(Interface element records)
......

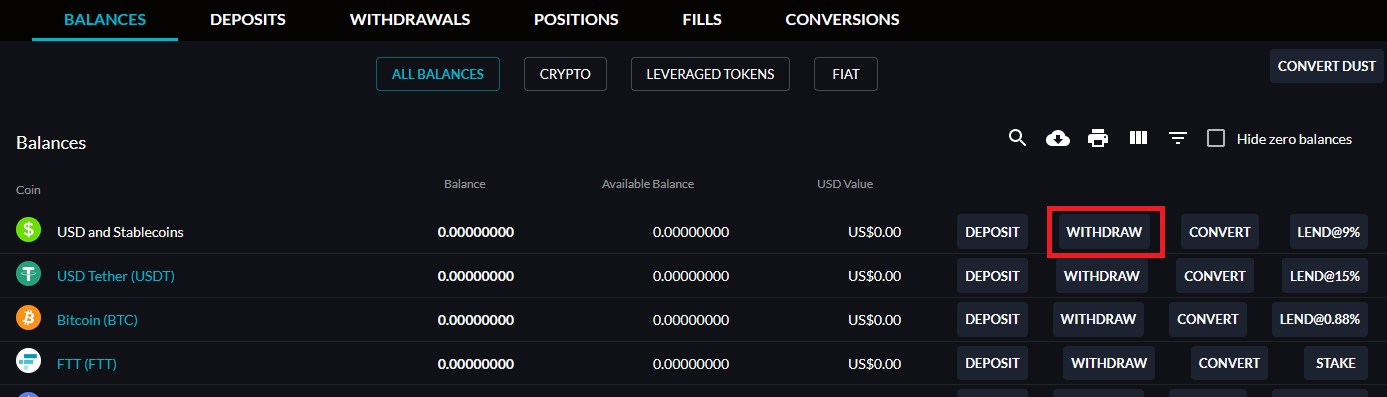This screenshot has width=1387, height=397.
Task: Click the Tether coin icon
Action: (x=28, y=274)
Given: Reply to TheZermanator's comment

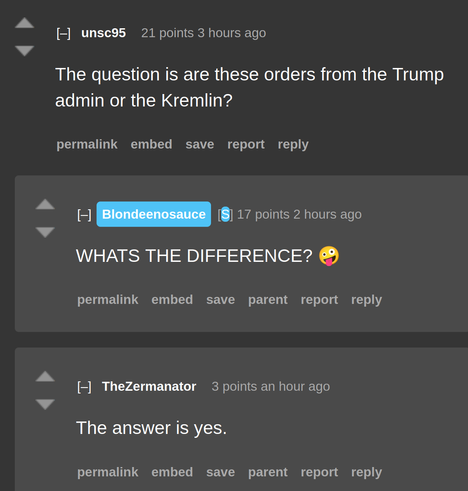Looking at the screenshot, I should 366,472.
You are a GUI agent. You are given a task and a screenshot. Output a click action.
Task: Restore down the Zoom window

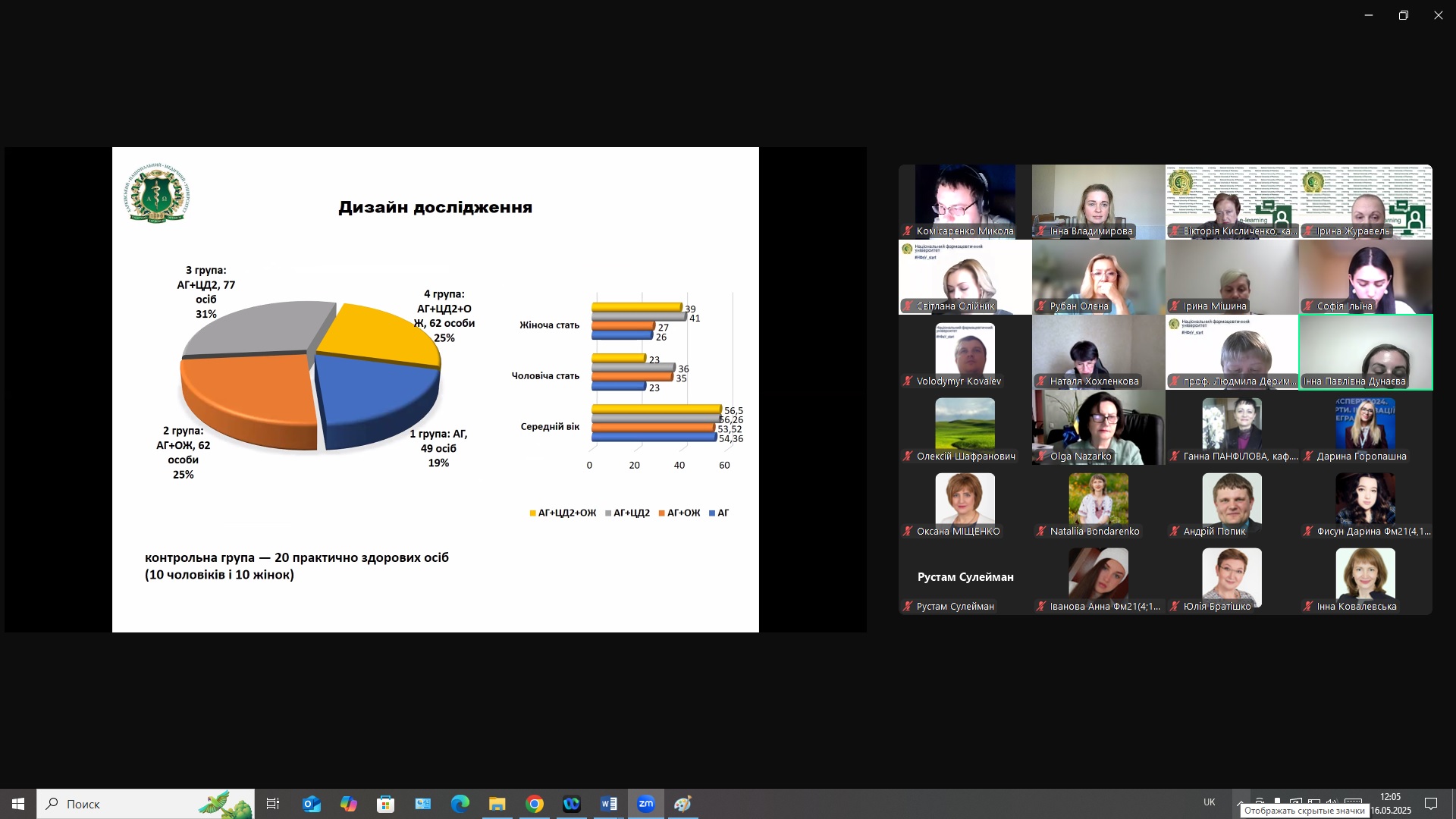pyautogui.click(x=1404, y=15)
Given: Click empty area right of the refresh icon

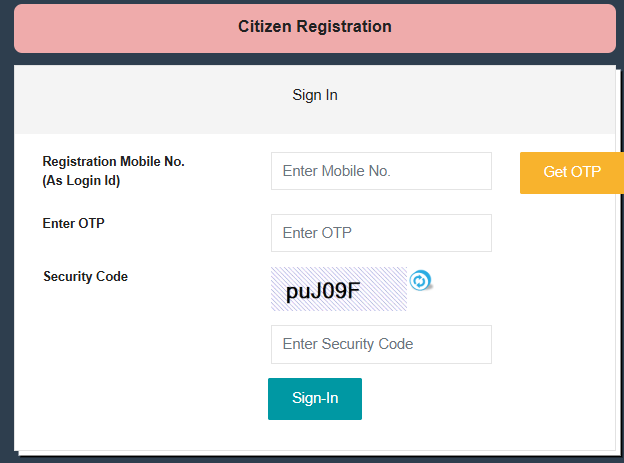Looking at the screenshot, I should 520,285.
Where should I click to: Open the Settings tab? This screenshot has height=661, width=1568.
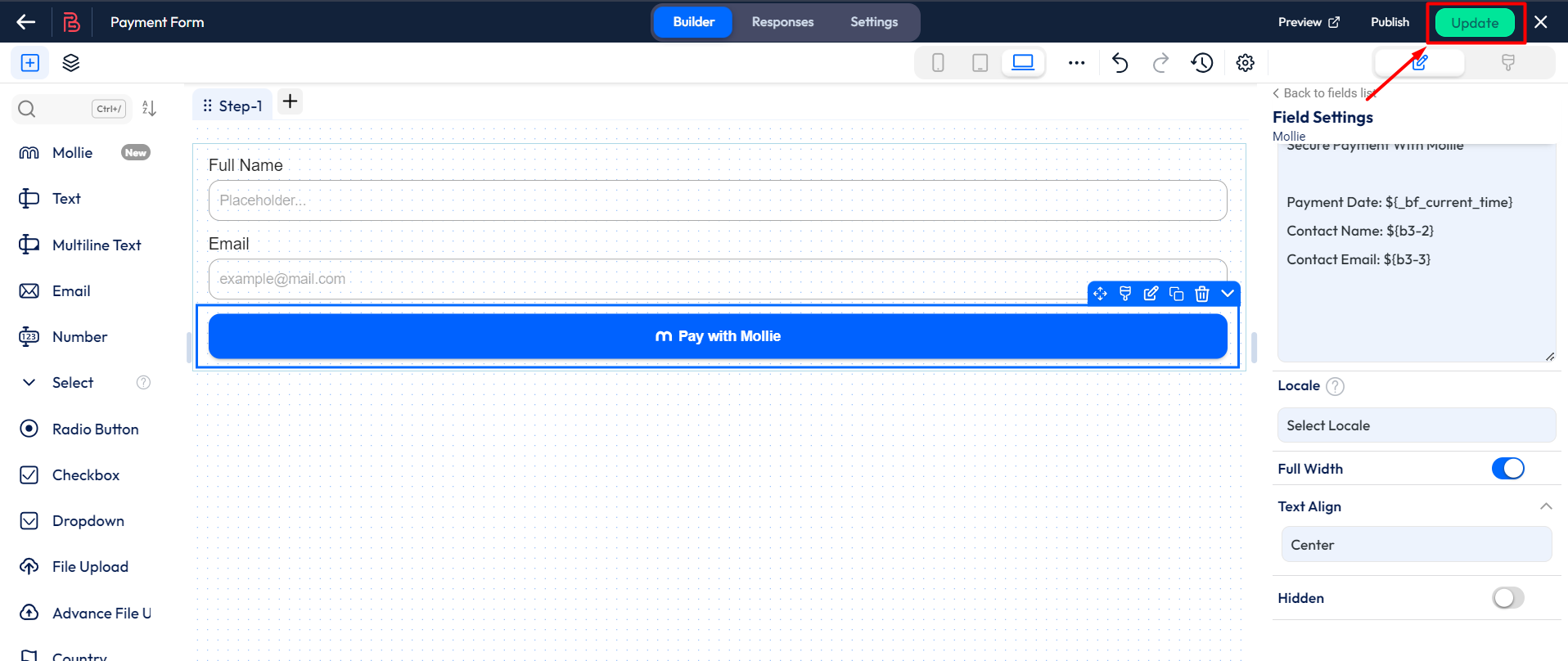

......

Quote every line above verbatim, omitting the pictures.

This screenshot has width=1387, height=397.
Task: Click the Tether coin icon
Action: (x=28, y=274)
Given: Reply to TheZermanator's comment

Looking at the screenshot, I should 366,472.
You are a GUI agent. You are given a task and a screenshot. Output a click action.
Task: Restore down the Zoom window

pyautogui.click(x=1404, y=15)
Given: Click empty area right of the refresh icon

Looking at the screenshot, I should 520,285.
Where should I click to: Open the Settings tab? This screenshot has height=661, width=1568.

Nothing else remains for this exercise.